The exact hub-and-spoke attachment and routing model depends on DRG attachments and VCN connectivity design. Validate with OCI reference architectures and your organization’s network standards.


8. Prerequisites

OCI account/tenancy requirements

  • An active Oracle Cloud tenancy with permissions to create networking and security resources.
  • A compartment where you can create:
  • VCN/subnets/route tables
  • Compute instances (for the lab)
  • Network Firewall and its policy
  • Logging resources (optional but recommended)

Permissions (IAM)

You need permissions for: – Networking (VCN, subnets, route tables) – Compute (instances, VNICs) – Network Firewall resources and firewall policies – Logging and Audit viewing

OCI IAM policy syntax and resource-type names can be service-specific. If you write policies manually, verify the exact policy resource types for Network Firewall in the OCI IAM Policy Reference.

Practical approach: – Use the OCI Console Policy Builder and select the Network Firewall service to generate correct statements. – Apply least privilege: – Network team: manage VCN/routing – Security team: manage firewall policies – App team: read-only visibility into firewall decisions/logs

Billing requirements

  • Network Firewall is a paid managed security service in most cases.
  • The tutorial is designed to be small, but it may still incur hourly and traffic-based charges.
  • Ensure you have billing enabled and understand cost before running production-like tests.

Tools needed

  • OCI Console access
  • Optional: OCI Cloud Shell (recommended) or a local terminal with SSH client
  • Optional: OCI CLI (only if you prefer CLI workflows; verify service-specific CLI commands in current CLI docs)
  • Basic Linux command knowledge

Region availability

  • Network Firewall availability can vary by OCI region. Confirm in the OCI Console (service list) and official documentation.

Quotas/limits

  • Service limits (number of firewalls, policies, endpoints, throughput) may apply.
  • Check Service Limits in the OCI Console for your tenancy and region.

Prerequisite services

For the lab, you need: – VCN – Subnets – Route tables – Compute instances (one public “client”, one private “server”)


9. Pricing / Cost

Pricing changes over time and differs by region and commercial agreement. Use the official pricing page and the OCI Cost Estimator for current rates.
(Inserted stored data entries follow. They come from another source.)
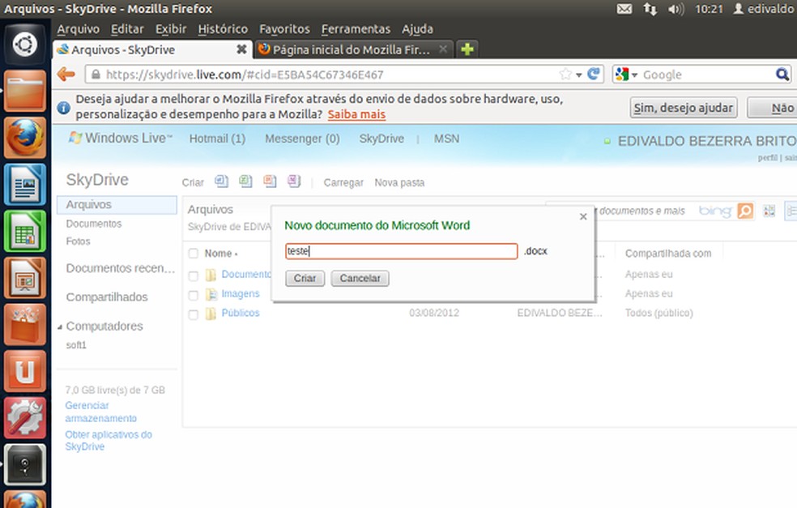Screen dimensions: 797x508
Task: Click inside the document name field
Action: [401, 251]
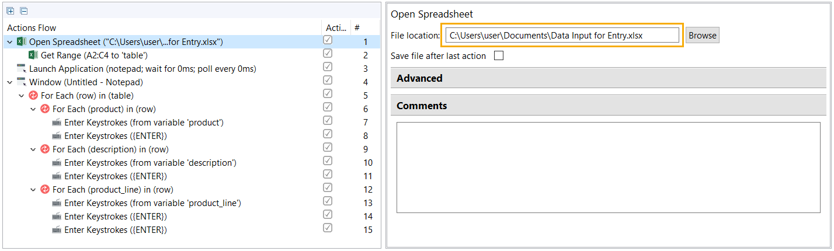The width and height of the screenshot is (834, 251).
Task: Collapse the Open Spreadsheet tree node
Action: (10, 41)
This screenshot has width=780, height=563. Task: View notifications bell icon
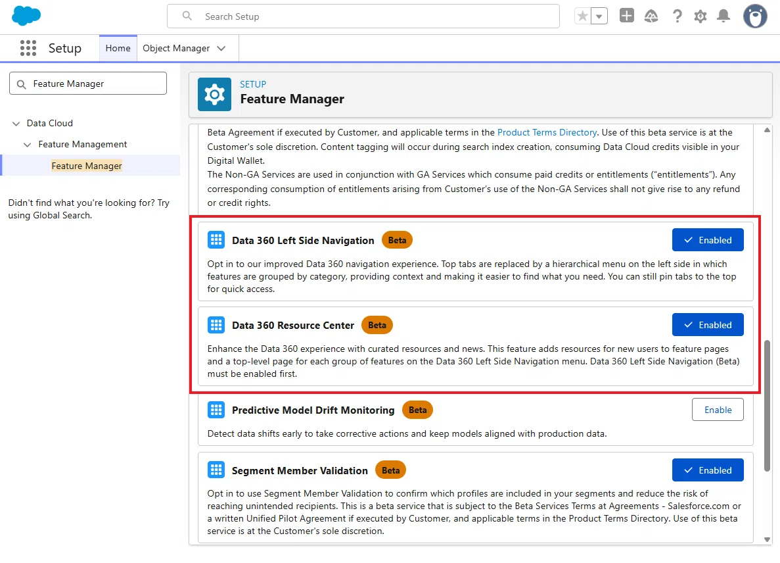[723, 16]
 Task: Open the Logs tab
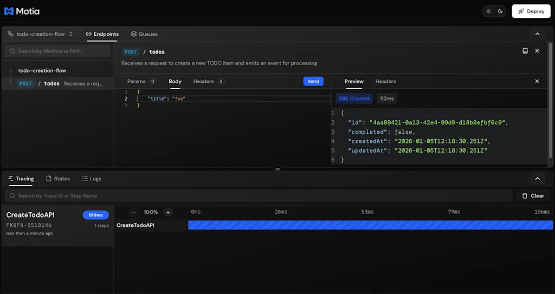point(92,179)
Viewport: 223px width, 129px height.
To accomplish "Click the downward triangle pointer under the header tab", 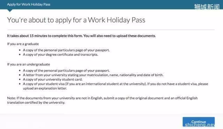I will click(x=10, y=10).
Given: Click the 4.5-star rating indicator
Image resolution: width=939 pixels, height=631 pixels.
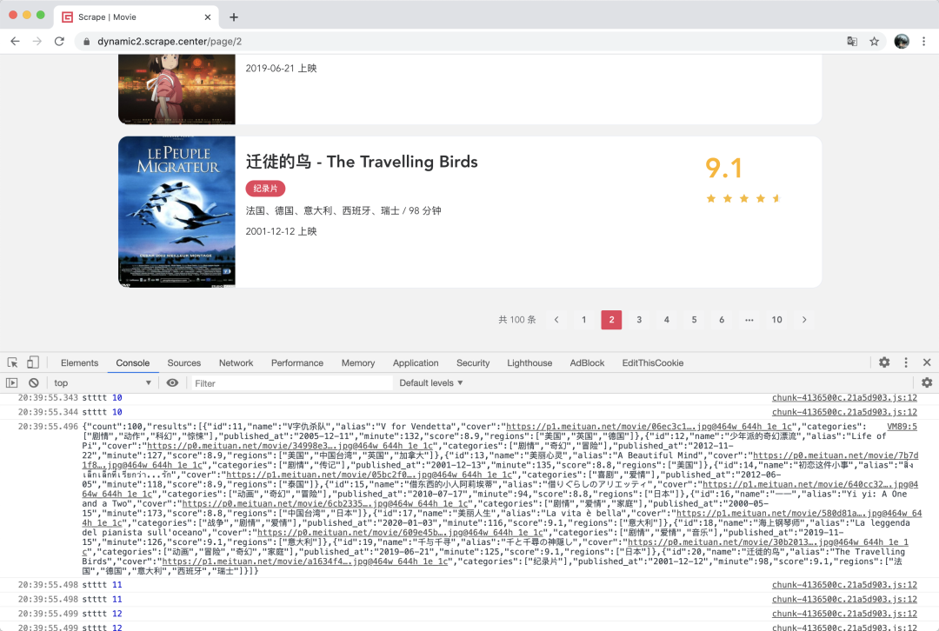Looking at the screenshot, I should tap(743, 198).
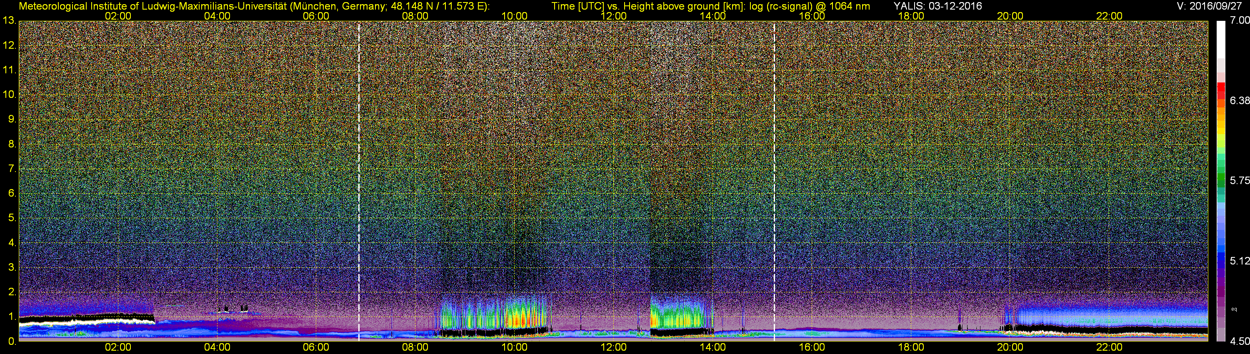1250x354 pixels.
Task: Select the white top section of colorbar
Action: [x=1221, y=39]
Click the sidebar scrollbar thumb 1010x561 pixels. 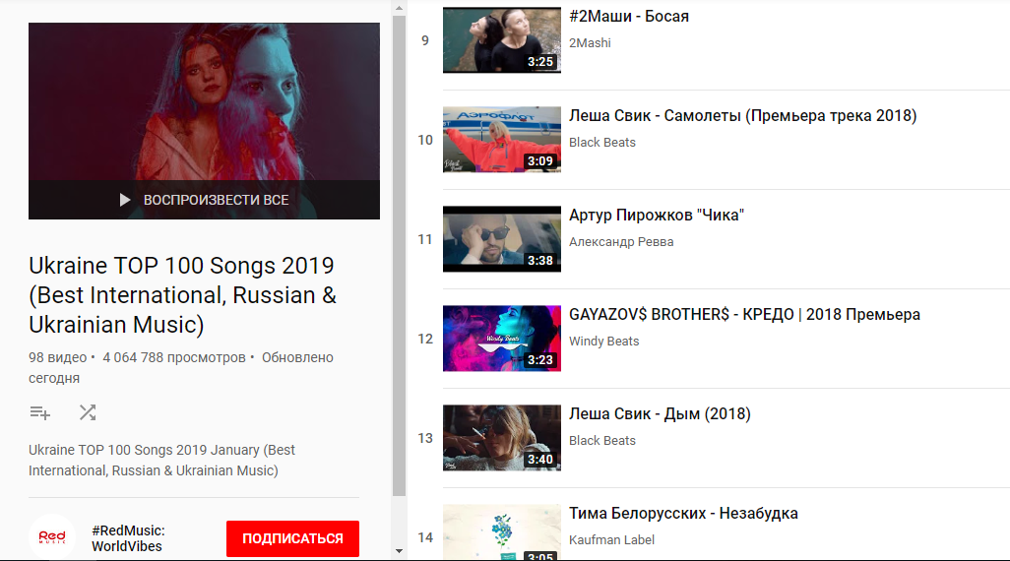399,256
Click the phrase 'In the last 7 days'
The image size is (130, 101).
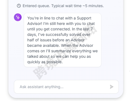pyautogui.click(x=60, y=32)
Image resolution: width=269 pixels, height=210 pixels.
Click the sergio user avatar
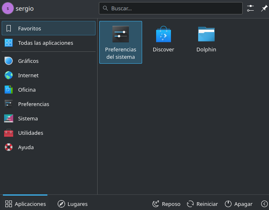(8, 8)
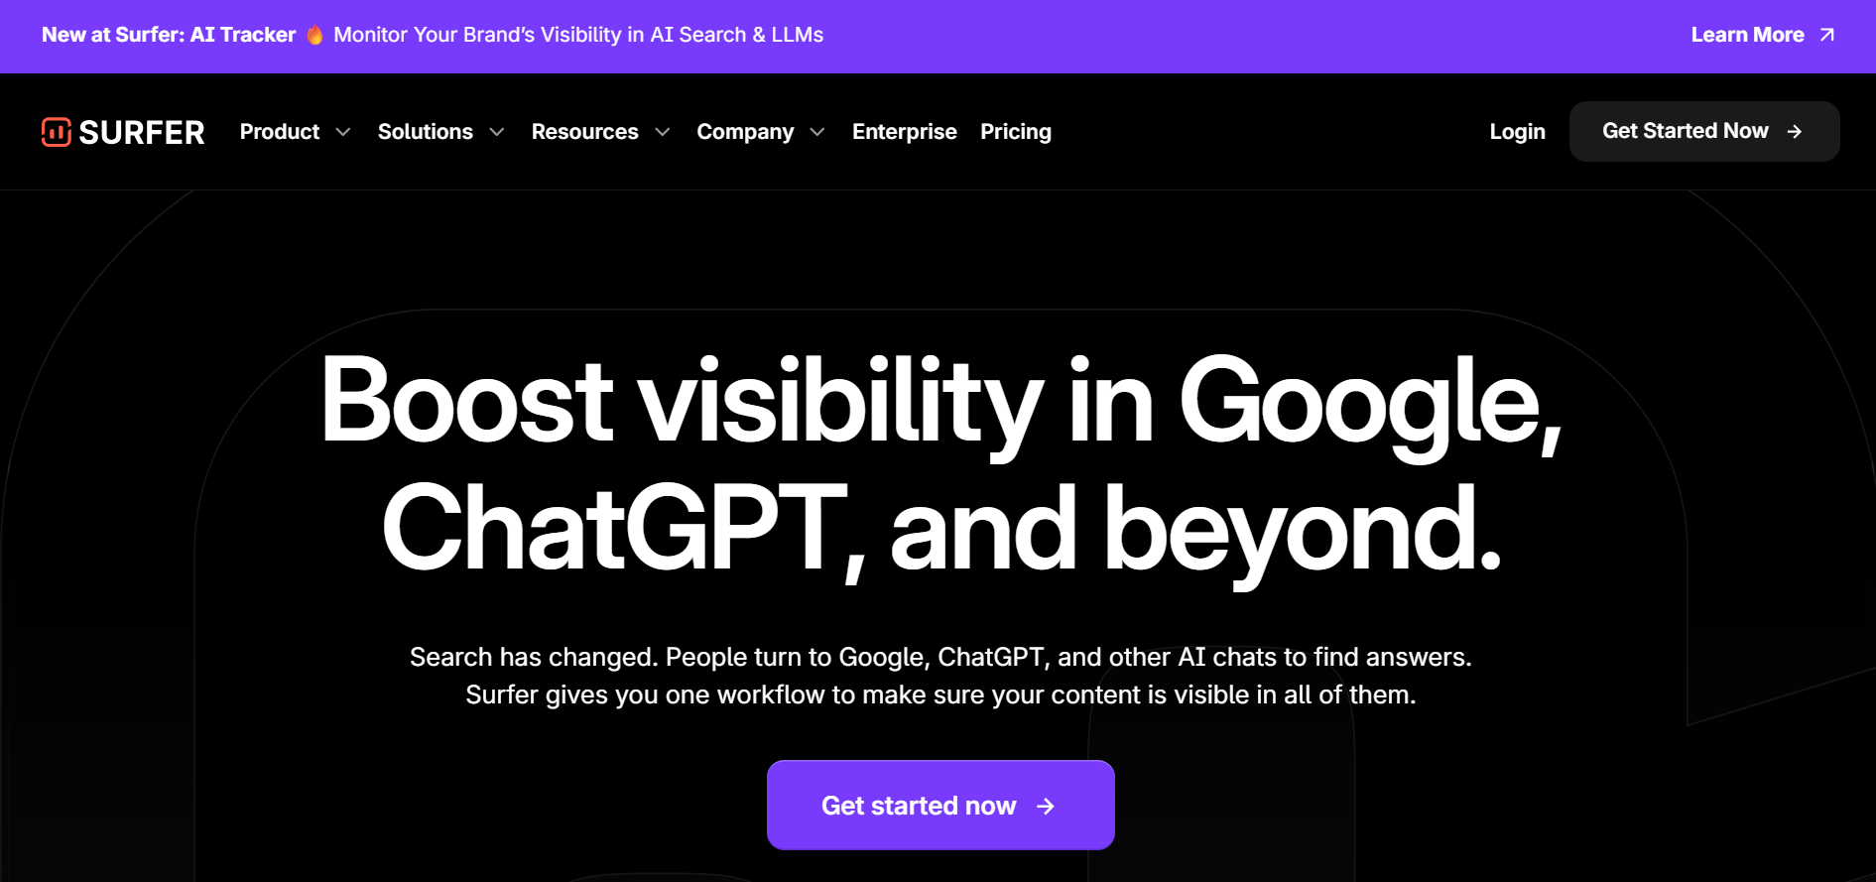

Current pricing model (common dimensions)

OCI Network Firewall pricing commonly includes dimensions such as:

  • Firewall instance-hours (time-based cost while the firewall is provisioned)
  • Data processed (GB inspected/processed by the firewall)
  • Potential additional dimensions depending on features enabled (for example, advanced threat profiles), if offered—verify in official pricing.

Free tier

  • OCI Free Tier usually covers select services (compute, networking basics). Network Firewall is generally not part of Always Free, but confirm current Free Tier inclusions.

Cost drivers

Direct drivers: – Number of firewalls provisioned (hours) – Traffic volume routed through the firewall (GB) – Log volume (if sending detailed logs to OCI Logging)

Indirect drivers: – Additional NAT Gateways, Load Balancers, or DRG traffic patterns – Data egress to the internet (OCI has specific egress pricing rules; verify) – Operational tooling (SIEM ingestion costs)

Hidden/indirect costs to watch

  • Routing changes can increase traffic through centralized points (hairpinning), increasing processed GB.
  • Verbose logging increases log ingestion/storage and SIEM costs.
  • Non-prod environments left running (firewall-hours) can become a steady cost.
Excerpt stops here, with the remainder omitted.